Sorprendentemente, nel test le api mutanti si
sono comportate altrettanto bene delle api con corpi fungiformi intatti in molti – anche se non in tutti – i compiti di apprendimento associato all’odore. Sono riuscite anche ad associare una miscela di due odori a una ricompensa quando i singoli odori non erano collegati ad alcun odore. Per riuscirci, le api simulate si basavano su un semplice circuito neurale finora ritenuto associato a comportamenti istintivi.
“Ciò forse spiega perché il minuscolo cervello delle api si comporta così bene in diversi compiti e di apprendimento e anche nelle routine istintive”, ha spiegato Lars Chittka, coautore dello studio. “Emerge l’ipotesi che le più evolute forme di plasticità neurale possono essere ovunque, anche nel più semplice dei sistemi nervosi”.

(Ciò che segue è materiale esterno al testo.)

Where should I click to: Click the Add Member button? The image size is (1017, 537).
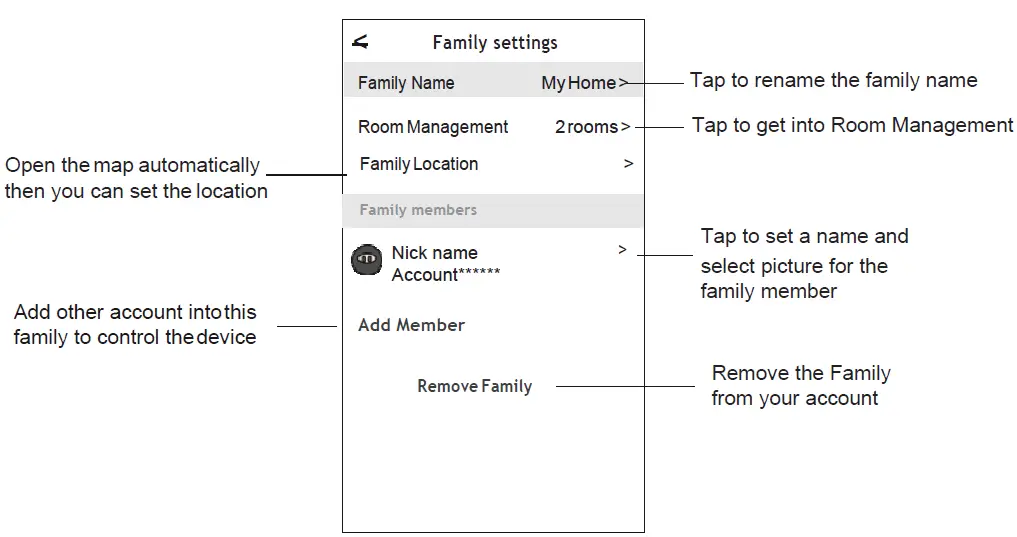[x=411, y=325]
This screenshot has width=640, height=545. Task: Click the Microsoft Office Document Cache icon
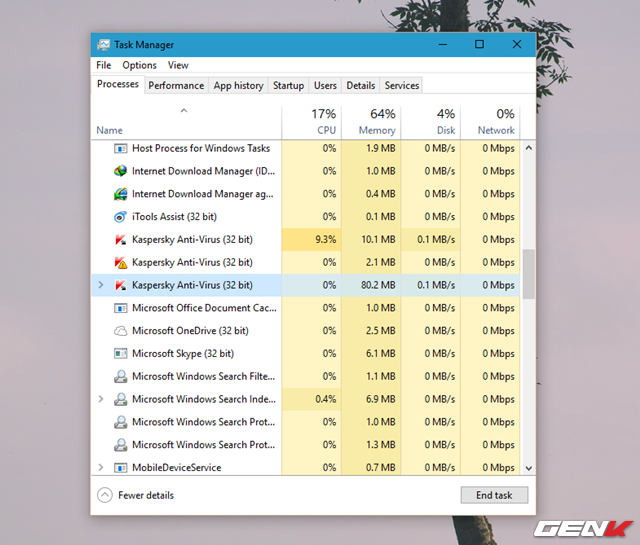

I risultati ora sollevano interessanti questioni sul perché le api conservino circuiti neurali ridondanti.
“In un complesso ambiente olfattivo, in cui le api sociali devono rispondere appropriatamente non solo a decine di feromoni nell’arnia ma anche ai segnali olfattivi dei fiori”, ha commentato Chittka. “La nostra ipotesi è che due cammini paralleli ma interconnessi, con diversi livelli di complessità e con funzioni sovrapposte ma differenti priorità nella scala che va dagli odori innati a quelli appresi, potrebbero fornire la flessibilità richiesta”.